Patrizia, perché la scrittura?
Perché ho scritto tutta la vita. E ho disegnato tutta la vita. La scrittura di questo libro in particolare è durata dieci anni… Sono arrivata a un punto in cui non sapevo se quello che avrei realizzato sarebbe stato un libro autobiografico o un lavoro che si occupasse solo di Yoga. Poi ho capito che la formula vincente era legare le due cose, l’autobiografia, gli insegnamenti sul respiro… A me sono capitate avventure stupende, quindi le racconto.
“Lo Yoga” (visto come sintesi dell’insegnamento di diversi maestri che hanno in comune alcuni principi fondamentali, dunque non Yoga come disciplina granitica, ma come strumento di ispirazione, necessario per comprendere ciascuno la propria sensibilità corporea, e farne una guida), il “Viaggio” (visto come condizione desiderata, nel corpo e nel mondo), “Il corpo come maestro” (partendo dalla pianta del piede sino ad arrivare alla mente, che con il corpo è una cosa sola): brevi capitoli alternano il racconto delle esplorazioni dell’autrice nel mondo, affrontando territori chiari o ambigui, sempre con l’esortazione a servirsi di paure e indugi come molle per arrivare altrove.
Racconto un periodo, quello degli anni Settanta, dove le piante psicotrope erano considerate strumento di conoscenza. Ricordo la letteratura di Castaneda, Aldous Huxley, Allen Ginsberg… In Sudamerica avevo il sogno di trovare un maestro, mentre l’Amazzonia mi aveva sempre affascinata. Oggi siamo nell’epoca in cui Bolsonaro smantella l’Amazzonia: perciò mi sono sentita quasi in dovere di spendere anch’io una parola in difesa di quei territori, per quanto possa valere. E curiosamente, ho scoperto poi che l’autobiografia è una disciplina importante e riconosciuta. Ad Anghiari è stata istituita la prima Libera Università dell’Autobiografia…

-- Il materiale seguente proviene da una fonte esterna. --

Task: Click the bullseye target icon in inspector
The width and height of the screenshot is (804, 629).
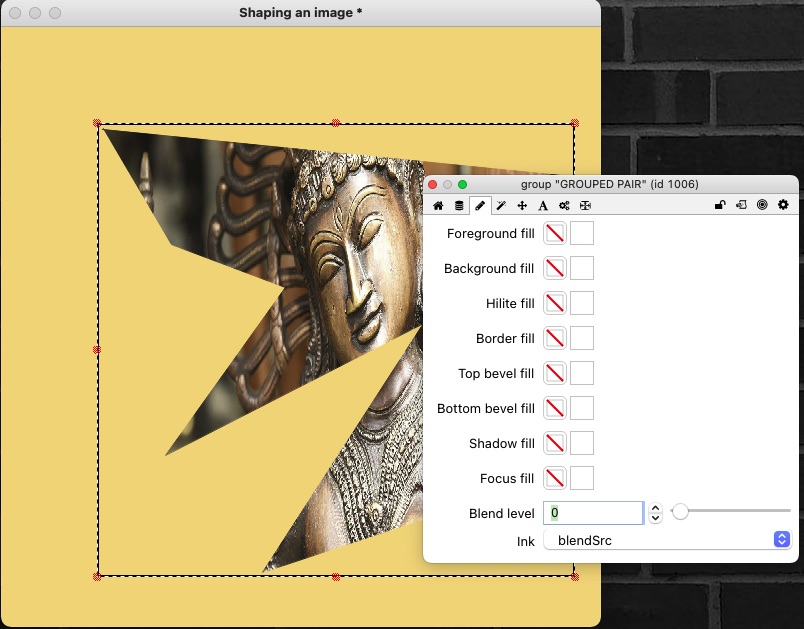Action: (762, 205)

Il libro è profondamente evocativo, racconta di ricordi e riflessioni, posa sguardi sul potere di tutto, dei luoghi, del corpo, del tempo e di quello che esiste altrove. E termina con alcune preziose parole-chiave, da leggere e lasciar risuonare. È un romanzo ricco di approdi, un manuale scrigno di riflessioni e considerazioni, da leggere e rileggere.